On the bench he was a staunch advocate of women’s rights. In 1942, in Skinner v. State of Oklahoma, Douglas argued in his majority opinion that states could not impose compulsory sterilization as a punishment for a crime. Twenty-three years later, in Griswold v. Connecticut (1965), Douglas wrote his most famous opinion. It overturned a Connecticut law that prohibited the use of contraceptives, arguing that it violated the “right to marital privacy.” Douglas’s “right to privacy” opinion laid the groundwork for Roe v. Wade (1973), giving women the right to an abortion.

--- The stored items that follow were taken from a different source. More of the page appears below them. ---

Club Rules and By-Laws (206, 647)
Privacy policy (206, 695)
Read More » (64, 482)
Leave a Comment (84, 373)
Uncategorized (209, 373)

Douglas was a lifelong outdoorsman and nature lover. In 1960, two years before Rachel Carson’s Silent Spring was published, he wrote a dissenting opinion in support of a small group of Long Islanders who were trying to block the spraying of DDT. In 1972, when the Court refused to let the Sierra Club sue over the Walt Disney Corporation’s plan to build a resort next to Sequoia National Park, on the basis that the conservation group lacked legal standing, Douglas strenuously disagreed. In his dissent in Sierra Club v. Morton, he noted that if ships and corporations had standing, then so too should “valleys, alpine meadows, rivers, lakes, estuaries, beaches, ridges, groves of trees, swampland or even air.” It would take five more years, but the Sierra Club eventually blocked the project. In 1976 the Sierra Club made Douglas an honorary vice president, calling him “the highest-placed advocate of wilderness in the United States.”
Even Douglas’s strongest supporters acknowledged that his opinions were often written hastily, that his personal life was a mess (he married four times), and that he never got over the disappointment of not being president, a position he thought he deserved. But Douglas’s enduring legacy, as one of his biographers, L. A. Powe Jr., observed, is that “even in the worst of times judges can actually stand up and demand we adhere to our ideals.”